### TO DO
In the entries that follow, the lines from the one with "Where should I click to: Click the upper" through the one with "You are a computer-use agent. Image" are the ones to write out, exactly and with both ends included. Nothing else should appear.

(DATA FOR THE TASK begins)

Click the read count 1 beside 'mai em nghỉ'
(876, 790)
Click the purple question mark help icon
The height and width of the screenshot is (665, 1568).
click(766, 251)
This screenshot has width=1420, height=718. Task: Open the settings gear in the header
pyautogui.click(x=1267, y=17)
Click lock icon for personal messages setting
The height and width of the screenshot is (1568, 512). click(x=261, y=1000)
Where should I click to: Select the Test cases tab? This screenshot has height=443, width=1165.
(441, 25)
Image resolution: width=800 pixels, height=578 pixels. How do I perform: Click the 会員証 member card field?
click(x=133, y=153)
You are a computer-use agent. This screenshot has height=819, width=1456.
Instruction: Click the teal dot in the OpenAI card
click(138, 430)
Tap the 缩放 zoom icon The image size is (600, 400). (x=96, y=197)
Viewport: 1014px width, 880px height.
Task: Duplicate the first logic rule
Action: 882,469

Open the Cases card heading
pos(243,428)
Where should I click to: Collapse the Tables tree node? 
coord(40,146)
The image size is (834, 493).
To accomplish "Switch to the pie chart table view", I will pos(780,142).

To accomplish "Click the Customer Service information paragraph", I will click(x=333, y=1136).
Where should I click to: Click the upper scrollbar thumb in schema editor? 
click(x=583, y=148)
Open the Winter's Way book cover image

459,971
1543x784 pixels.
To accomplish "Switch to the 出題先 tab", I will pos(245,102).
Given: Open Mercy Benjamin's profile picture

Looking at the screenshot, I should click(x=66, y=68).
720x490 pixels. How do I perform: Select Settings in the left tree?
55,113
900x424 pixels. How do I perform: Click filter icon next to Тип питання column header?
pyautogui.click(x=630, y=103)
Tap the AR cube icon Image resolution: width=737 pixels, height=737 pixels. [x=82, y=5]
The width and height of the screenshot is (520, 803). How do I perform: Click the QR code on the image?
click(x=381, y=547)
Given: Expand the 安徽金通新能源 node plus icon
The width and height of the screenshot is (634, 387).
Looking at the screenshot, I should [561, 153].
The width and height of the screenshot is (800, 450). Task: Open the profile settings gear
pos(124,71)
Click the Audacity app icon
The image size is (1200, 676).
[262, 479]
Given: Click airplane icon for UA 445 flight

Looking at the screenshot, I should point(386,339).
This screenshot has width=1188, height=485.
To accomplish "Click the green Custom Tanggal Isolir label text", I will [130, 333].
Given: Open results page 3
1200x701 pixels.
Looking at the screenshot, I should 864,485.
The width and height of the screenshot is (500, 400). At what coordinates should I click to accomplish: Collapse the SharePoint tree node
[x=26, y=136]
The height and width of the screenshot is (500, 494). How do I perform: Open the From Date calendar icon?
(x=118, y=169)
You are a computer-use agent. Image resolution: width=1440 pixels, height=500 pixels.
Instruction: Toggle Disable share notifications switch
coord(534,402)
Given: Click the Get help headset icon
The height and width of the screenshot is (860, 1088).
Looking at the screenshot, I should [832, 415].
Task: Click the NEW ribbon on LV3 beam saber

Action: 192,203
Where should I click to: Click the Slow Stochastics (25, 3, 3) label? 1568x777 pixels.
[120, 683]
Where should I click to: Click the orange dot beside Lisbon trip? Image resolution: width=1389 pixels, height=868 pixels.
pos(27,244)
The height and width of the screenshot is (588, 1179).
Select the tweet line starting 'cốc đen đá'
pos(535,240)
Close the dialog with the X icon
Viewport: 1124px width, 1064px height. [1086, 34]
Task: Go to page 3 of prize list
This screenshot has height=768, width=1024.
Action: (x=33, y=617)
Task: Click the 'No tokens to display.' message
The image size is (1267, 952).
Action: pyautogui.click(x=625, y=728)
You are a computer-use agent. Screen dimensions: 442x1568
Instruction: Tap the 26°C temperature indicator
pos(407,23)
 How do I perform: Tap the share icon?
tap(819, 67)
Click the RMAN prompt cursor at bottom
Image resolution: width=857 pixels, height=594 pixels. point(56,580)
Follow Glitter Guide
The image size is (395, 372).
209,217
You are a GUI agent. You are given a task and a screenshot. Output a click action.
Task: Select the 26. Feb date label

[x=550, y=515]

(DATA FOR THE TASK ends)

### SOLUTION TO THIS TASK
Where should I click to: Click the upper scrollbar thumb in schema editor? 
click(x=583, y=148)
Open the Winter's Way book cover image

459,971
1543x784 pixels.
To accomplish "Switch to the 出題先 tab", I will pos(245,102).
Given: Open Mercy Benjamin's profile picture

Looking at the screenshot, I should click(x=66, y=68).
720x490 pixels. How do I perform: Select Settings in the left tree?
55,113
900x424 pixels. How do I perform: Click filter icon next to Тип питання column header?
pyautogui.click(x=630, y=103)
Tap the AR cube icon Image resolution: width=737 pixels, height=737 pixels. [x=82, y=5]
The width and height of the screenshot is (520, 803). How do I perform: Click the QR code on the image?
click(x=381, y=547)
Given: Expand the 安徽金通新能源 node plus icon
The width and height of the screenshot is (634, 387).
Looking at the screenshot, I should [561, 153].
The width and height of the screenshot is (800, 450). Task: Open the profile settings gear
pos(124,71)
Click the Audacity app icon
The image size is (1200, 676).
[262, 479]
Given: Click airplane icon for UA 445 flight

Looking at the screenshot, I should point(386,339).
This screenshot has width=1188, height=485.
To accomplish "Click the green Custom Tanggal Isolir label text", I will [130, 333].
Given: Open results page 3
1200x701 pixels.
Looking at the screenshot, I should 864,485.
The width and height of the screenshot is (500, 400). At what coordinates should I click to accomplish: Collapse the SharePoint tree node
[x=26, y=136]
The height and width of the screenshot is (500, 494). How do I perform: Open the From Date calendar icon?
(x=118, y=169)
You are a computer-use agent. Image resolution: width=1440 pixels, height=500 pixels.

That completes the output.